### Records for the exercise

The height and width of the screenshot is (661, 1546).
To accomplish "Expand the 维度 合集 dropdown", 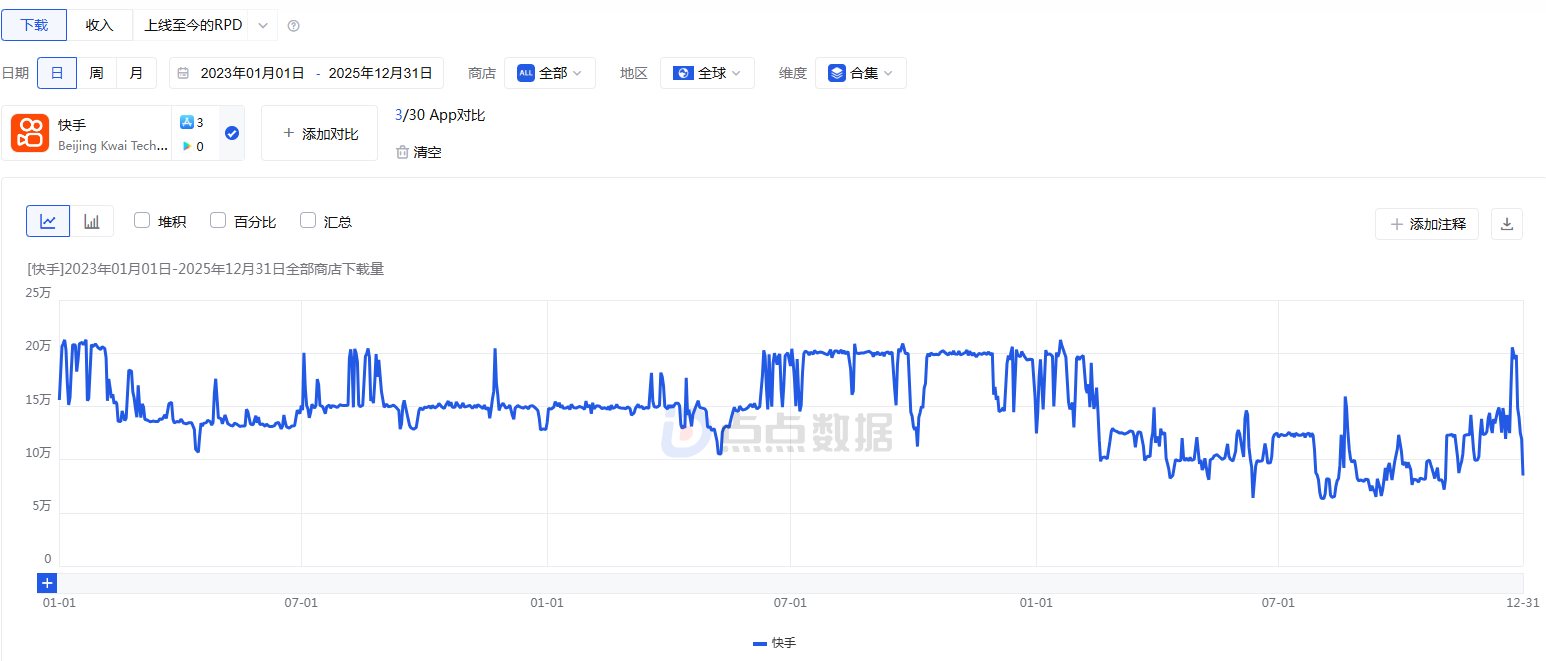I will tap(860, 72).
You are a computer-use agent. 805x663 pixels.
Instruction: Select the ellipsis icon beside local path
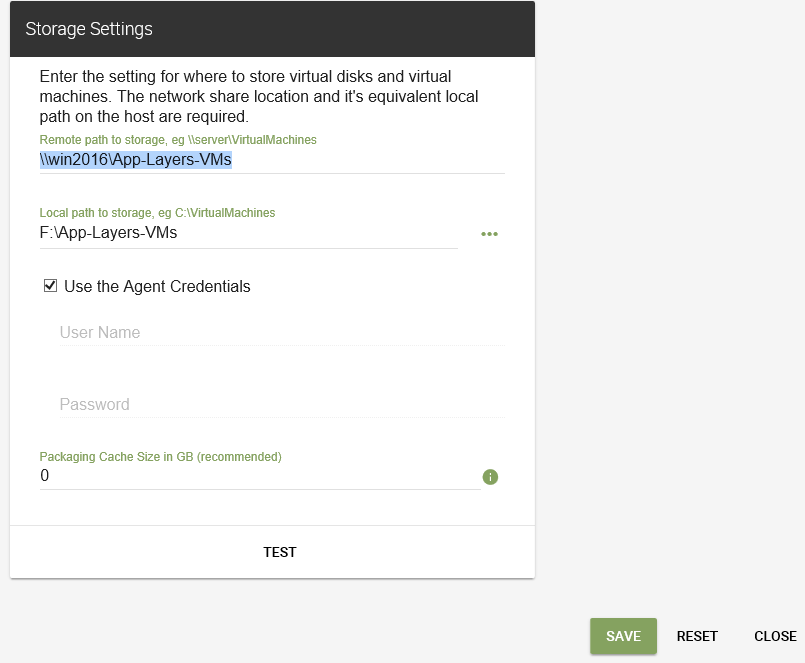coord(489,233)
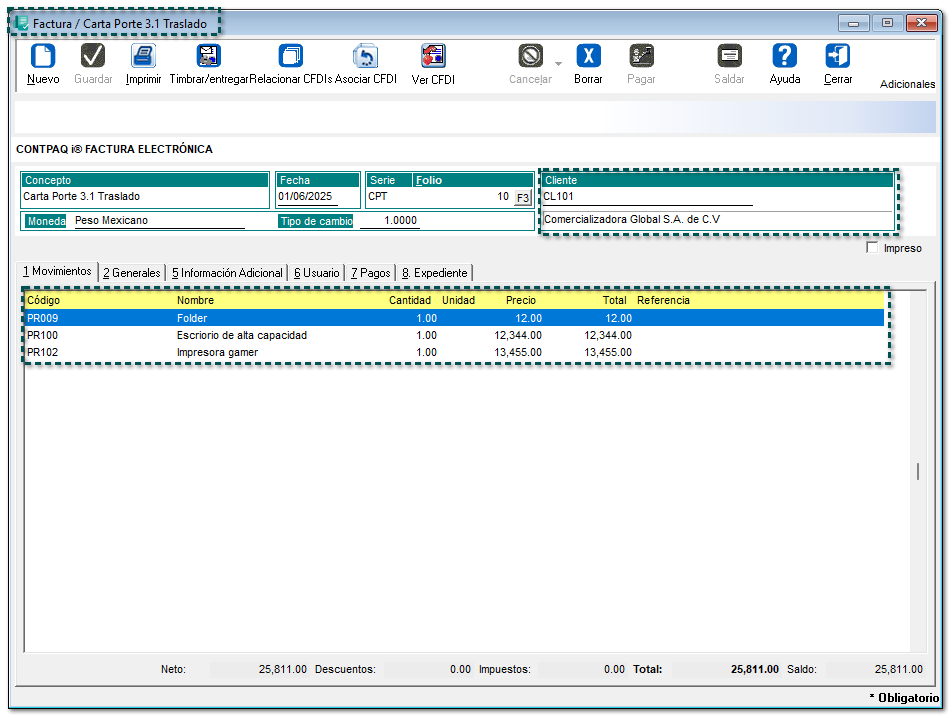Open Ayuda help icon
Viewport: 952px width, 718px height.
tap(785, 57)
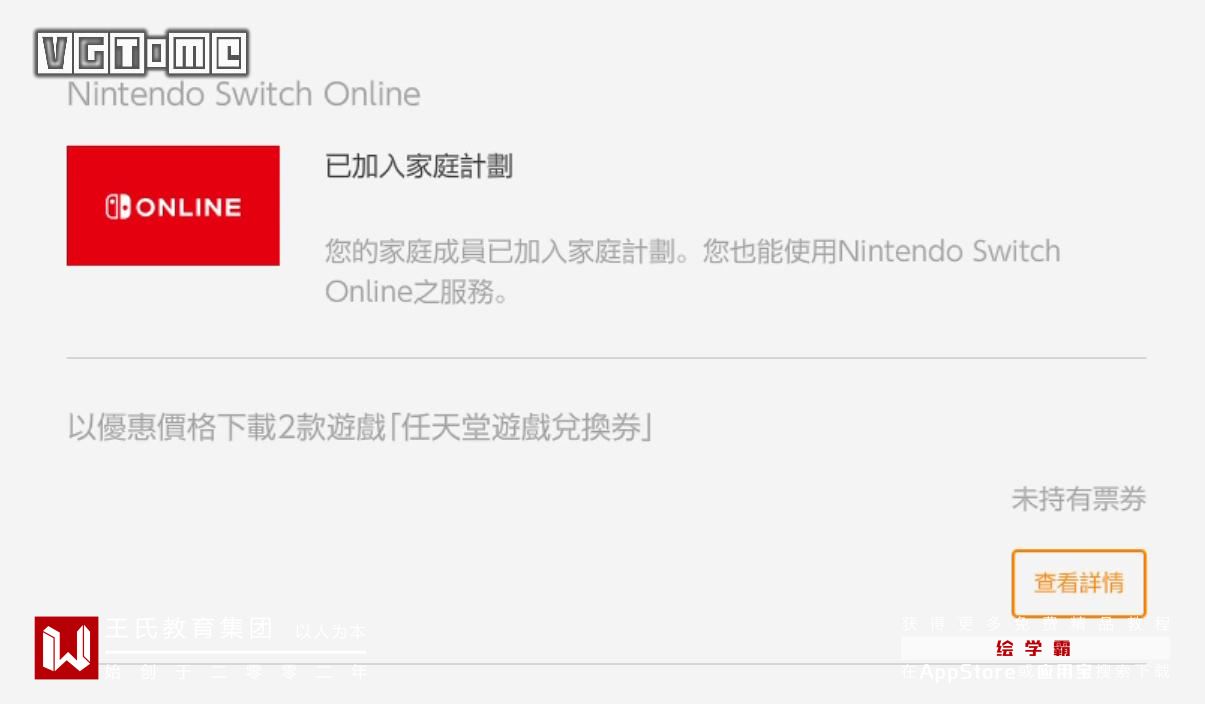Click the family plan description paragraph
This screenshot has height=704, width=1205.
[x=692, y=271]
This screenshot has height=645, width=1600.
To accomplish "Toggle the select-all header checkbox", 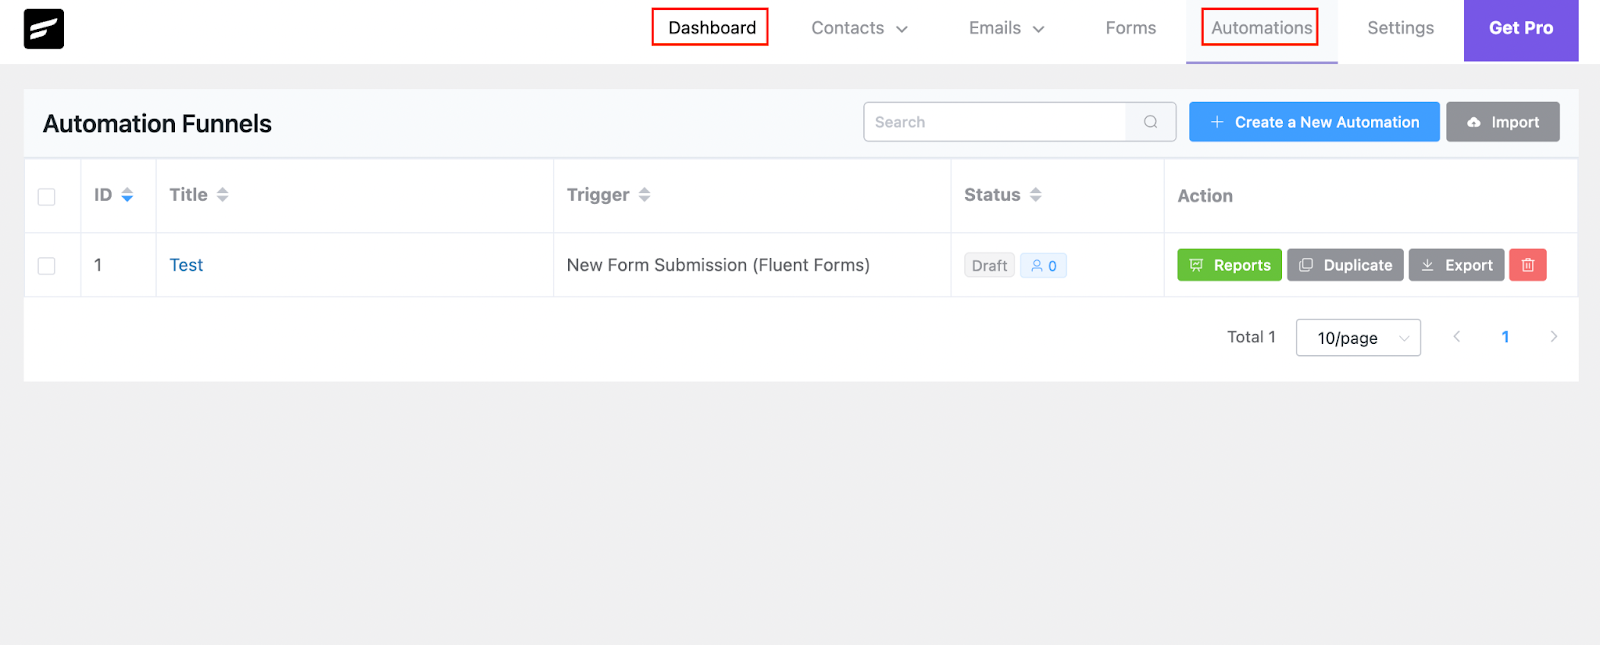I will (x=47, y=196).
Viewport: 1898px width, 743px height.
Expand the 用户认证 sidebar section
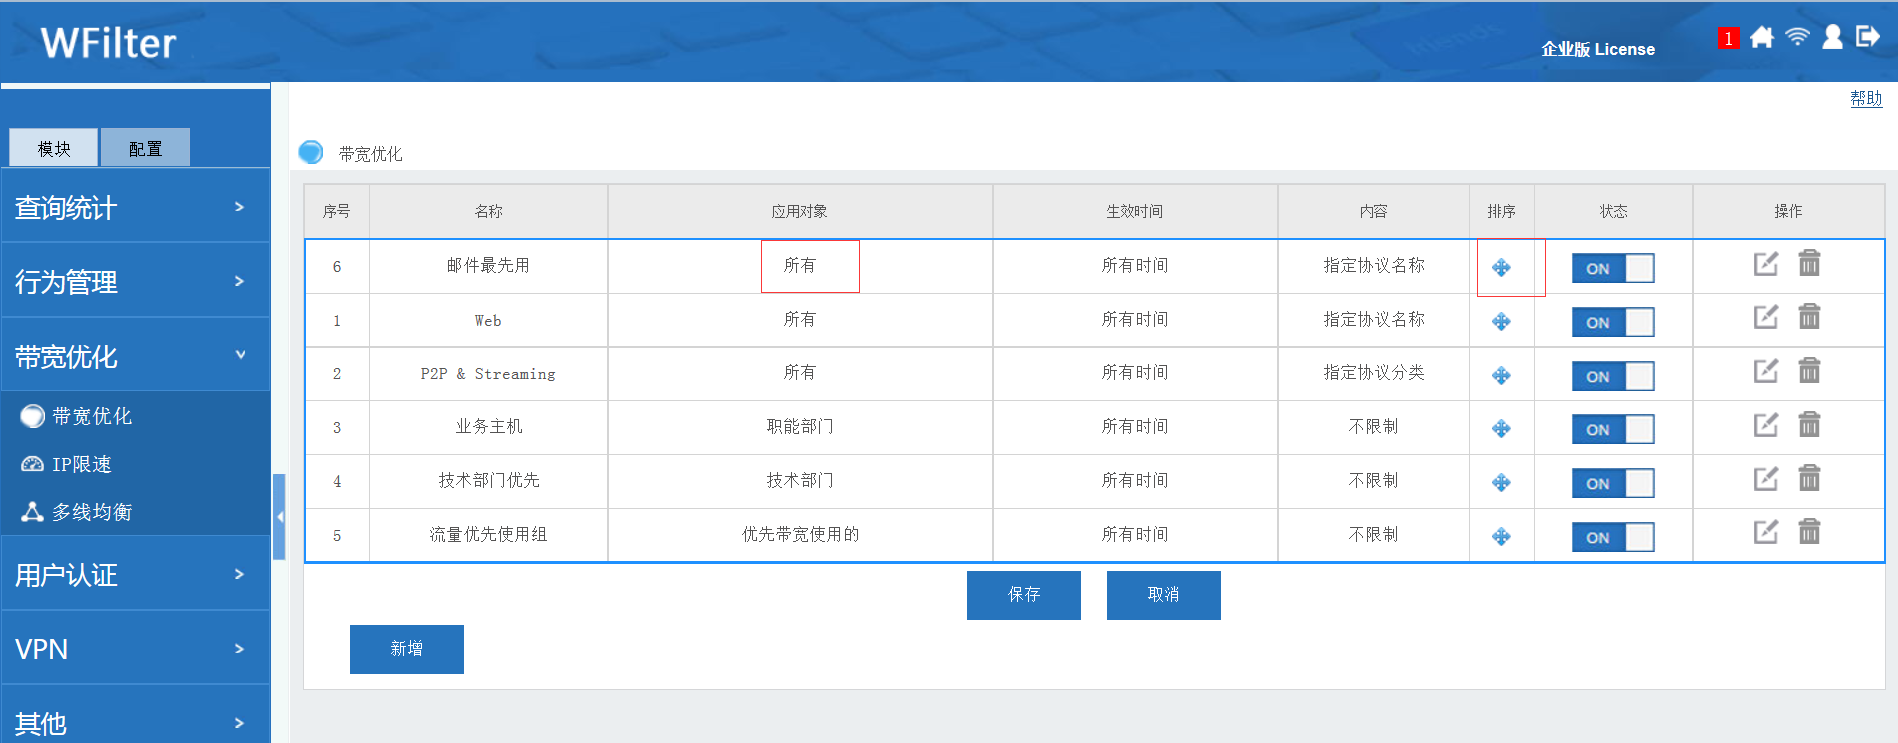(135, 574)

######

Instructions for the task
Rewrite the stretch from the line containing "Viewport: 1898px width, 743px height." through the end of the entries, swapping "sidebar section" for "navigation group" and changing nothing else. Leave out the pictures.

Solution below
Viewport: 1898px width, 743px height.
Expand the 用户认证 navigation group
(135, 574)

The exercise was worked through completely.